The Bush Administration acted on the basis of intelligence conclusions that were widely shared by previous administrations and foreign governments. President Bush was not the first American president to emphasize the long-term threat posed by Iraq. President Bill Clinton justified Operation Desert Fox, a three-day U.S. air offensive against Iraq, by invoking the threat posed by Iraqi WMD on December 16, 1998:
Heavy as they are, the costs of action must be weighed against the price of inaction. If Saddam defies the world and we fail to respond, we will face a far greater threat in the future. Saddam will strike again at his neighbors; he will make war on his own people. And mark my words he will develop weapons of mass destruction. He will deploy them, and he will use them.

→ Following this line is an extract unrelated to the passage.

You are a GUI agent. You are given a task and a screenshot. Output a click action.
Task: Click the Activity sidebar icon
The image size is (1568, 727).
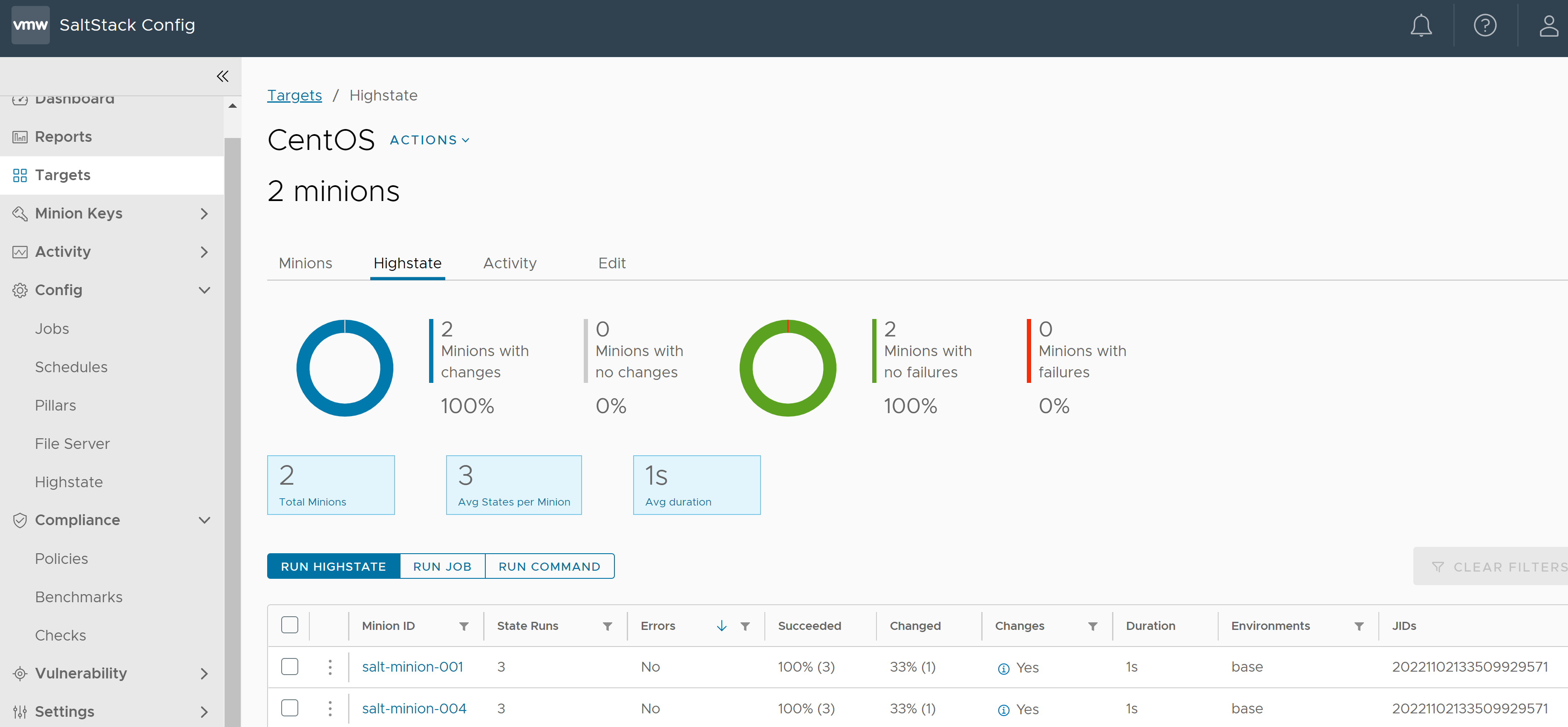[x=20, y=251]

Clinton’s National Security Council advisor Sandy Berger warned of Saddam’s threat in 1998, "He will use those weapons of mass destruction again, as he has ten times since 1983.” Former Vice PresidentAl Gore said in 2002, "We know that [Saddam] has stored secret supplies of biological and chemical weapons throughout his country." CIA Director George Tenet, a holdover from the Clinton Administration, declared that the presence of Iraqi WMD was a “slam dunk.” (For more on the political campaign to paint intelligence mistakes as conscious lies, see Norman Podhoretz’s excellent article, “Who Is Lying About Iraq?,” in the December issue of Commentary.)
The intelligence services of Britain, France, Russia, Germany, and Israel, among many others, held the same opinion. French Foreign Minister Dominique de Villepin explained his concerns to the UN Security Council on February 5, 2003: "Right now, our attention has to be focused as a priority on the biological and chemical domains. It is there that our presumptions about Iraq are the most significant. Regarding the chemical domain, we have evidence of its capacity to produce VX and Yperite. In the biological domain, the evidence suggests the possible possession of significant stocks of anthrax and botulism toxin, and possibly a production capability." The German Ambassador to the United States, Wolfgang Ischinger, said on NBC’s “Today” of February 26, 2003, "I think all of our governments believe that Iraq has produced weapons of mass destruction and that we have to assume that they still have—that they continue to have weapons of mass destruction.”
The Bush Administration may have been wrong about Iraqi WMD, but so were many other governments, few of which have been accused of lying. Moreover, three independent commissions have found that there is no evidence that the Bush Administration exaggerated the intelligence about Iraqi WMD.
In July 2004, the bipartisan Senate Intelligence Committee issued a report with the following conclusions:
Conclusion 83. The Committee did not find any evidence that Administration officials attempted to coerce, influence or pressure analysts to change their judgments related to Iraq's weapons of mass destruction capabilities. …
Conclusion 84. The Committee found no evidence that the Vice President's visits to the Central Intelligence Agency were attempts to pressure analysts, were perceived as intended to pressure analysts by those who participated in the briefings on Iraq's weapons of mass destruction programs, or did pressure analysts to change their assessments.[1]
In March 2005, the bipartisan Robb-Silverman commission reached the same conclusion:
The Commission found no evidence of political pressure to influence the Intelligence Community's pre-war assessments of Iraq's weapons programs. As we discuss in detail in the body of our report, analysts universally asserted that in no instance did political pressure cause them to skew or alter any of their analytical judgments. We conclude that it was the paucity of intelligence and poor analytical tradecraft, rather than political pressure, that produced the inaccurate pre-war intelligence assessments.[2]
The July 2004 Butler Report, issued by a special panel set up by the British Parliament, found that the famous “16 words” in President Bush’s January 28, 2003, State of the Union address were based on fact, contrary to the claims of former ambassador Joseph Wilson, who has alleged that Bush’s assertion was a lie. Bush said, “The British Government has learned that Saddam Hussein recently sought significant quantities of uranium from Africa.” The Butler report called Bush’s 16 words “well founded.” The report also made clear that some forged Italian documents, exposed as fakes after the President spoke, were not the basis for the British intelligence that he cited or the CIA’s conclusion that Iraq was seeking to obtain uranium.